Rating: 3.5/5 – The Inmates are Running the Asylum.
Pity the poor city of Tokyo. Nothing good ever seems to happen to it when it shows up in a manga. If it isn’t a monster, it’s a madman bent on destroying it with a bomb or psychic power of some sort. In Deadman Wonderland, Tokyo suffered a massive earthquake that left it in ruins. A massive reconstruction project continues some ten years later, funded by proceeds from the eponymous amusement park/penal colony…yes, you read that correctly…that serves as the centerpiece of this story.

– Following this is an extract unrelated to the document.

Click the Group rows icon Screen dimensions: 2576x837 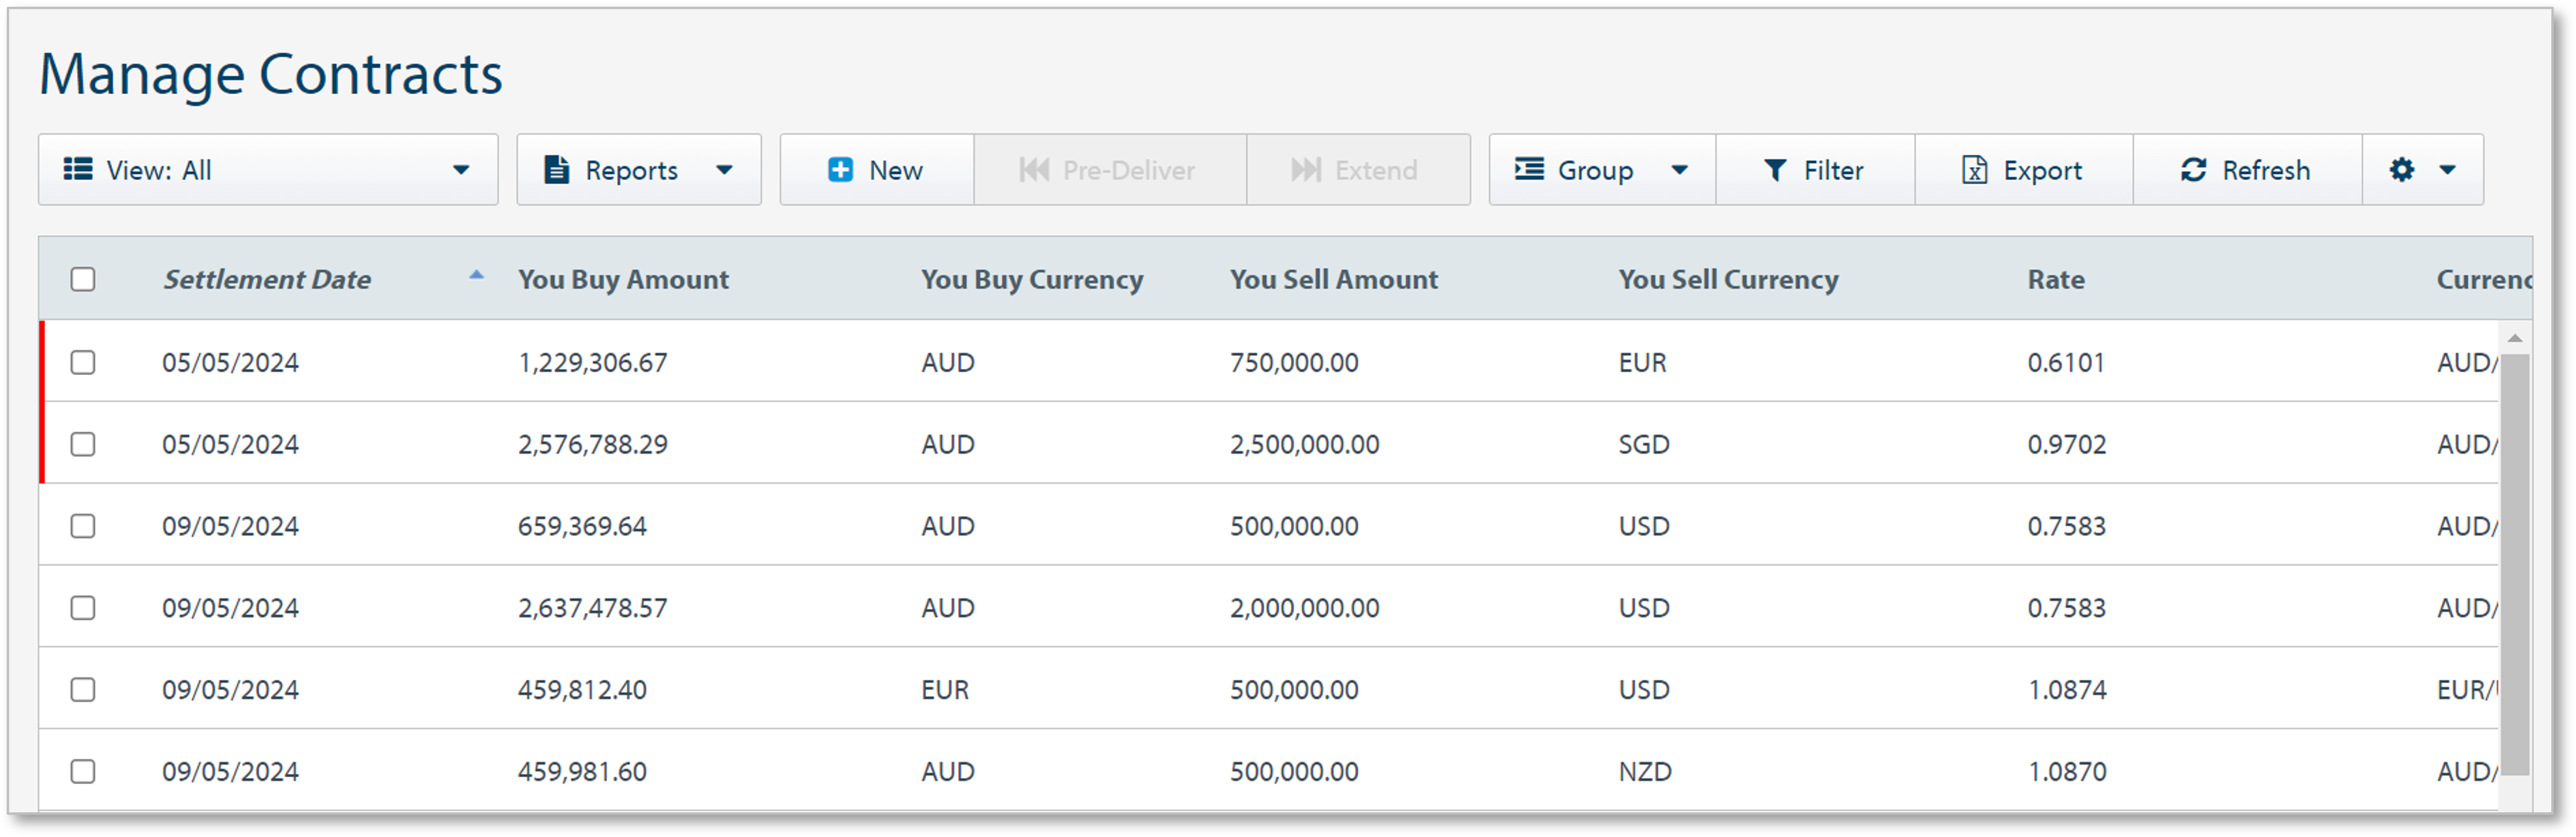tap(1528, 169)
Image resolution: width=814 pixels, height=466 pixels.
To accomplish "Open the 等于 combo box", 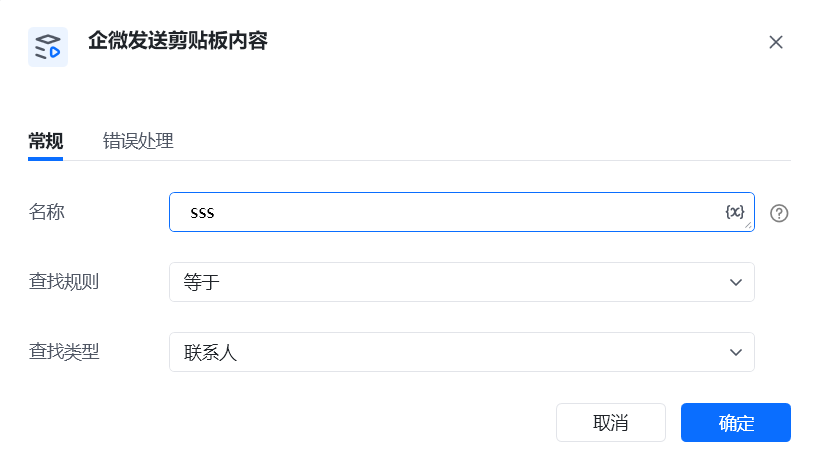I will click(x=462, y=282).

Ganta Igarashi finds himself a prisoner of this nightmare on earth when he’s the sole survivor of a massacre at his high school. It doesn’t take him long to learn the ropes, but with a collar around his neck injecting poison that will kill him if he doesn’t “buy” the antidote every three days (thus serving his death sentence) his chances look pretty slim. Fortunately he’s picked up a few allies who, if not willing to help him clear his name, at least are willing to help him survive. Still, can even these unlikely accomplices truly be trusted?
Deadman Wonderland asks readers to leap a huge hurdle at the very beginning. Ganta undergoes one of the quickest arrests, trials, and incarcerations you’re likely to see. It’s necessary of course, because the point of the book is to put him in prison and start the story from there, but it almost feels like the book is cheating. I would like to have seen just a bit more about his trial, prosecution, and defense. As it stands, he’s pretty much pronounced guilty right after his arraignment. It was difficult for me to accept it, though I did out of necessity, but I took it as a stumble on what promises to be a very good series over the long haul.

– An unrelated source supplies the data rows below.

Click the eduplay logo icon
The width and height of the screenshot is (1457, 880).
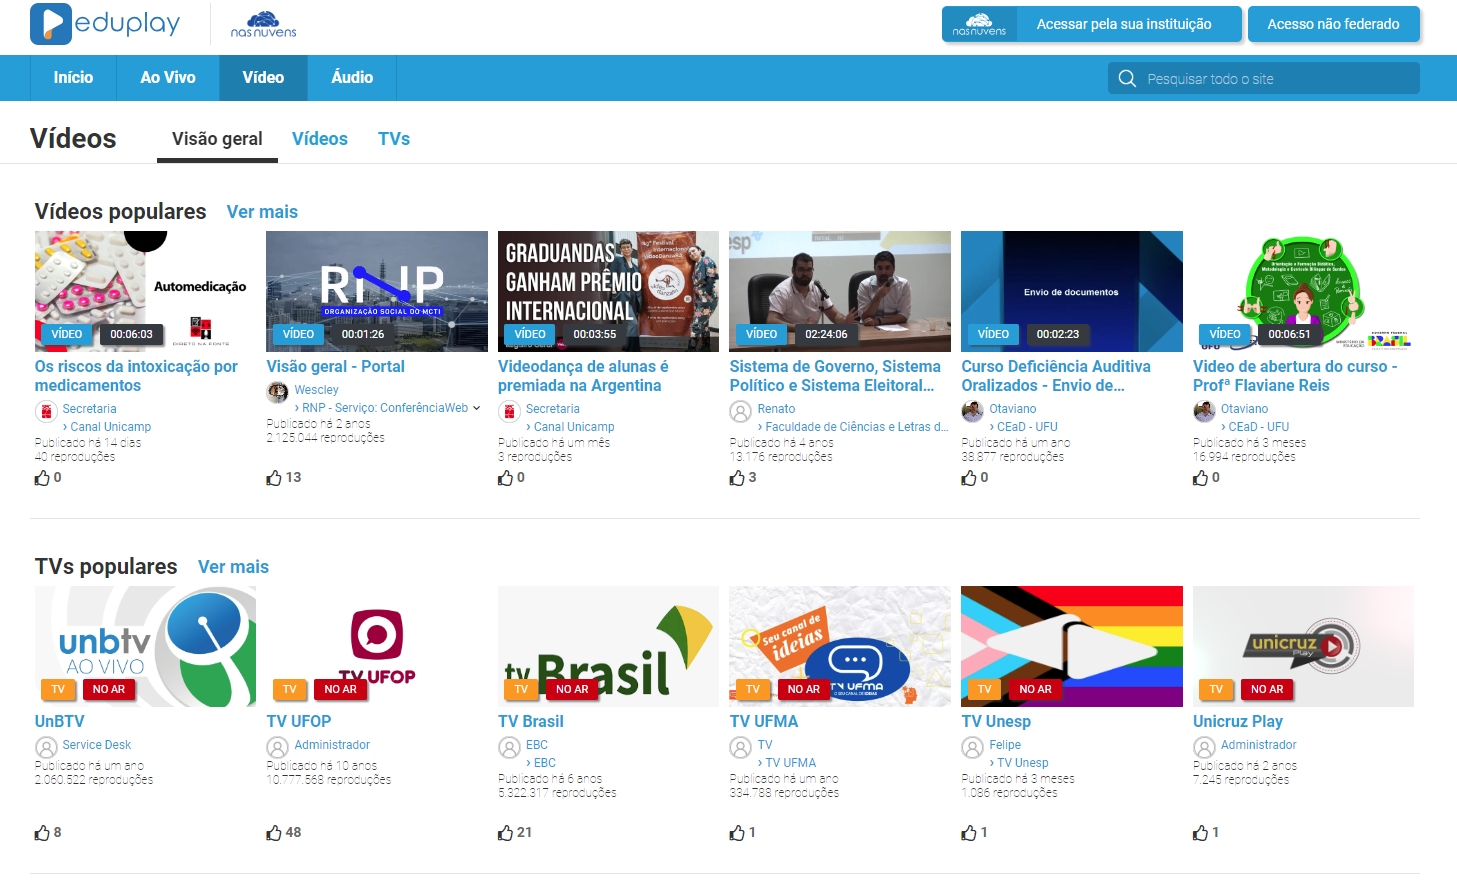[x=51, y=24]
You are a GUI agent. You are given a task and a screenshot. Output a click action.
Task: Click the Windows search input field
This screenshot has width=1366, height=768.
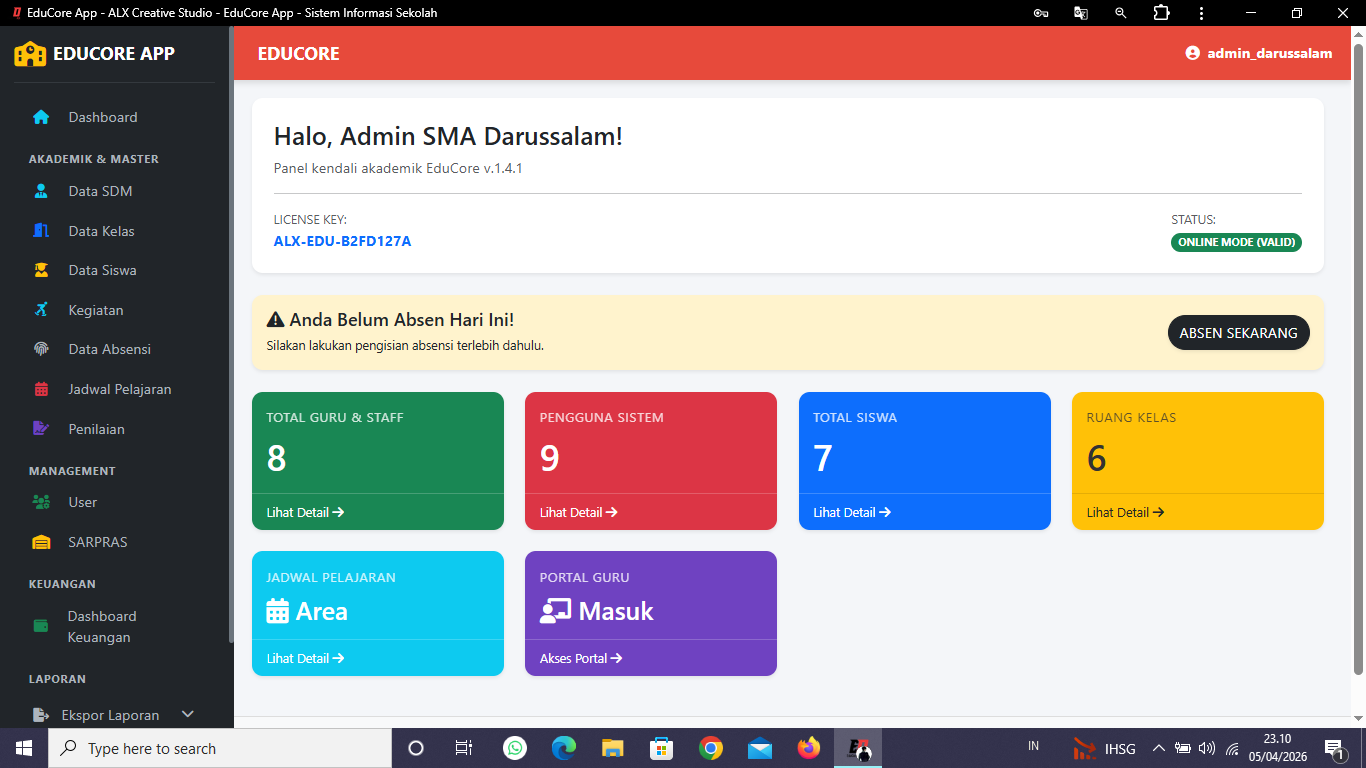pyautogui.click(x=220, y=747)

On the plus side is the character of Ganta himself. Set up against an absolutely hopeless situation, he only allows himself a moment or two to give in to despair before picking himself up and working to clear his name and do the impossible – escape Deadman Wonderland. Shonen characters tend to be very cookie-cutter, and Ganta certainly has moments of wide-eyed Goku-ness to him, but there’s something about this kid that almost makes you want to root for him. Having said that, I’m sure by volume ten we’ll have found something out about him that makes him totally repugnant, but I’ll be happy to be proven wrong by the end of this story.
Many fans have already experienced the world of Deadman Wonderland via the anime and its broadcast on Cartoon Network’s Adult Swim, but there’s plenty of incentive to pick up the manga as well. Jinsei Kataoka and Kazuma Kondou share the art and writing chores, and the collaboration serves this book well. There are moments where disbelief must be suspended, but as the “warden” of the prison says early on “Absurdity is your new reality.” Believe it, readers, because this book has the potential to take readers on a ride no thrill-park could ever hope to offer.